PROBLEM
Copy the data exactly. No line may be skipped.

DATASET RECORDS
=== Section Start ===

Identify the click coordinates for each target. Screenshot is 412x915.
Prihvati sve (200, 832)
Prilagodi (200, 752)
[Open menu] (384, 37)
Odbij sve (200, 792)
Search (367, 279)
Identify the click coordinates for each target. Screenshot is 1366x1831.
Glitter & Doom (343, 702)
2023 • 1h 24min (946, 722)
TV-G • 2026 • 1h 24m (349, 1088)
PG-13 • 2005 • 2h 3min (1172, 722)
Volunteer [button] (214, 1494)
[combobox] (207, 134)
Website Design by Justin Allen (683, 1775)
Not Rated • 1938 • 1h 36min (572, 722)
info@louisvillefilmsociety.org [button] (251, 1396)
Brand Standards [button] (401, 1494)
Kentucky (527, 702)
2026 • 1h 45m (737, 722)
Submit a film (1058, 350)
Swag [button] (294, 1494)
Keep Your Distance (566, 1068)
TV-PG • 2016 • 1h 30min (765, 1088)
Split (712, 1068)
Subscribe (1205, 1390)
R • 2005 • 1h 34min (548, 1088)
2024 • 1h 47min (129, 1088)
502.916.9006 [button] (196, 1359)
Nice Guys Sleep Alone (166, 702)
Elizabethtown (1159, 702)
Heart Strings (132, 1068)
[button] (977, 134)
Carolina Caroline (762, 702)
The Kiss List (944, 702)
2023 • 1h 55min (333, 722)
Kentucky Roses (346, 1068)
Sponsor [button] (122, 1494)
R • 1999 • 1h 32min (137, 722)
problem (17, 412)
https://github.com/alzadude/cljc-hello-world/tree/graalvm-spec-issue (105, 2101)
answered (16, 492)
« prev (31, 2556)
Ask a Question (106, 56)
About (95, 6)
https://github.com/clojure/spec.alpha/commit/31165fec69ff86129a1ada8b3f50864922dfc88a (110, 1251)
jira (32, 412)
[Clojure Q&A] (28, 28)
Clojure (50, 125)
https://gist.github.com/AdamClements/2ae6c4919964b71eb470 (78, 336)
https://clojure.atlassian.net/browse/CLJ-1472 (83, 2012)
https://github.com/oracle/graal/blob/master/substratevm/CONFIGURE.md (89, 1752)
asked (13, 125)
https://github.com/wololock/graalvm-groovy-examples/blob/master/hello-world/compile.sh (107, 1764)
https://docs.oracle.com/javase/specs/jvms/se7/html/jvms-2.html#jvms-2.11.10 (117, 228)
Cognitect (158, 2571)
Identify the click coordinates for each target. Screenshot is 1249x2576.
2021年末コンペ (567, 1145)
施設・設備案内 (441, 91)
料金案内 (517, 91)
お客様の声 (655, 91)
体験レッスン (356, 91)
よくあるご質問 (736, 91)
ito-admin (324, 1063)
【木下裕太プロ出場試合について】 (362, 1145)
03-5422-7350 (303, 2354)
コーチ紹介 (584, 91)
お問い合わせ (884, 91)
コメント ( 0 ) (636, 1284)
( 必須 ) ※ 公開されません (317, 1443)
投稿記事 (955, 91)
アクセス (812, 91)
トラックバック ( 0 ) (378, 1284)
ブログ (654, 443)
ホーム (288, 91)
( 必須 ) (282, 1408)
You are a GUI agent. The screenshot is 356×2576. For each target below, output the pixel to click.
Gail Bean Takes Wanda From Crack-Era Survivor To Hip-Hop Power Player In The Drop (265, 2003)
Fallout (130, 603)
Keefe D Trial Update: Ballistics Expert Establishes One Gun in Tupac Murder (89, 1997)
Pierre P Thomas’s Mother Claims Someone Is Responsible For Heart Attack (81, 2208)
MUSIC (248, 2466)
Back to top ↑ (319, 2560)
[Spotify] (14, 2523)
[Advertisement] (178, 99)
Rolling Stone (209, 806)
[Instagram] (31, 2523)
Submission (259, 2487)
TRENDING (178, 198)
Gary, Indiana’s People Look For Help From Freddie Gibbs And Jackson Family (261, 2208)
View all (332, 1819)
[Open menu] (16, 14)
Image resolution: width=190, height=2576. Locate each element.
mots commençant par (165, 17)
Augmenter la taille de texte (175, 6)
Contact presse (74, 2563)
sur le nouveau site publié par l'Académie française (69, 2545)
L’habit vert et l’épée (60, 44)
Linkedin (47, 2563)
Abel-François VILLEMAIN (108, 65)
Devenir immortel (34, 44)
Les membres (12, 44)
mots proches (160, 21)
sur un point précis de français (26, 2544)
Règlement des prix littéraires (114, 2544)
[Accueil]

=== Section End ===

WRITTEN REPLY
Identify the click coordinates for each target. Screenshot is 412x915.
Prihvati sve (200, 832)
Prilagodi (200, 752)
[Open menu] (384, 37)
Odbij sve (200, 792)
Search (367, 279)
Identify the click coordinates for each target. Screenshot is 1366x1831.
Glitter & Doom (343, 702)
2023 • 1h 24min (946, 722)
TV-G • 2026 • 1h 24m (349, 1088)
PG-13 • 2005 • 2h 3min (1172, 722)
Volunteer [button] (214, 1494)
[combobox] (207, 134)
Website Design by Justin Allen (683, 1775)
Not Rated • 1938 • 1h 36min (572, 722)
info@louisvillefilmsociety.org [button] (251, 1396)
Brand Standards [button] (401, 1494)
Kentucky (527, 702)
2026 • 1h 45m (737, 722)
Submit a film (1058, 350)
Swag [button] (294, 1494)
Keep Your Distance (566, 1068)
TV-PG • 2016 • 1h 30min (765, 1088)
Split (712, 1068)
Subscribe (1205, 1390)
R • 2005 • 1h 34min (548, 1088)
2024 • 1h 47min (129, 1088)
502.916.9006 [button] (196, 1359)
Nice Guys Sleep Alone (166, 702)
Elizabethtown (1159, 702)
Heart Strings (132, 1068)
[button] (977, 134)
Carolina Caroline (762, 702)
The Kiss List (944, 702)
2023 • 1h 55min (333, 722)
Kentucky Roses (346, 1068)
Sponsor [button] (122, 1494)
R • 1999 • 1h 32min (137, 722)
problem (17, 412)
https://github.com/alzadude/cljc-hello-world/tree/graalvm-spec-issue (105, 2101)
answered (16, 492)
« prev (31, 2556)
Ask a Question (106, 56)
About (95, 6)
https://github.com/clojure/spec.alpha/commit/31165fec69ff86129a1ada8b3f50864922dfc88a (110, 1251)
jira (32, 412)
[Clojure Q&A] (28, 28)
Clojure (50, 125)
https://gist.github.com/AdamClements/2ae6c4919964b71eb470 (78, 336)
https://clojure.atlassian.net/browse/CLJ-1472 (83, 2012)
https://github.com/oracle/graal/blob/master/substratevm/CONFIGURE.md (89, 1752)
asked (13, 125)
https://github.com/wololock/graalvm-groovy-examples/blob/master/hello-world/compile.sh (107, 1764)
https://docs.oracle.com/javase/specs/jvms/se7/html/jvms-2.html#jvms-2.11.10 (117, 228)
Cognitect (158, 2571)
Identify the click coordinates for each target. Screenshot is 1249x2576.
2021年末コンペ (567, 1145)
施設・設備案内 (441, 91)
料金案内 (517, 91)
お客様の声 (655, 91)
体験レッスン (356, 91)
よくあるご質問 (736, 91)
ito-admin (324, 1063)
【木下裕太プロ出場試合について】 (362, 1145)
03-5422-7350 (303, 2354)
コーチ紹介 (584, 91)
お問い合わせ (884, 91)
コメント ( 0 ) (636, 1284)
( 必須 ) ※ 公開されません (317, 1443)
投稿記事 (955, 91)
アクセス (812, 91)
トラックバック ( 0 ) (378, 1284)
ブログ (654, 443)
ホーム (288, 91)
( 必須 ) (282, 1408)
You are a GUI agent. The screenshot is 356×2576. For each target below, output the pixel to click.
Gail Bean Takes Wanda From Crack-Era Survivor To Hip-Hop Power Player In The Drop (265, 2003)
Fallout (130, 603)
Keefe D Trial Update: Ballistics Expert Establishes One Gun in Tupac Murder (89, 1997)
Pierre P Thomas’s Mother Claims Someone Is Responsible For Heart Attack (81, 2208)
MUSIC (248, 2466)
Back to top ↑ (319, 2560)
[Spotify] (14, 2523)
[Advertisement] (178, 99)
Rolling Stone (209, 806)
[Instagram] (31, 2523)
Submission (259, 2487)
TRENDING (178, 198)
Gary, Indiana’s People Look For Help From Freddie Gibbs And Jackson Family (261, 2208)
View all (332, 1819)
[Open menu] (16, 14)
Image resolution: width=190, height=2576. Locate each element.
mots commençant par (165, 17)
Augmenter la taille de texte (175, 6)
Contact presse (74, 2563)
sur le nouveau site publié par l'Académie française (69, 2545)
L’habit vert et l’épée (60, 44)
Linkedin (47, 2563)
Abel-François VILLEMAIN (108, 65)
Devenir immortel (34, 44)
Les membres (12, 44)
mots proches (160, 21)
sur un point précis de français (26, 2544)
Règlement des prix littéraires (114, 2544)
[Accueil]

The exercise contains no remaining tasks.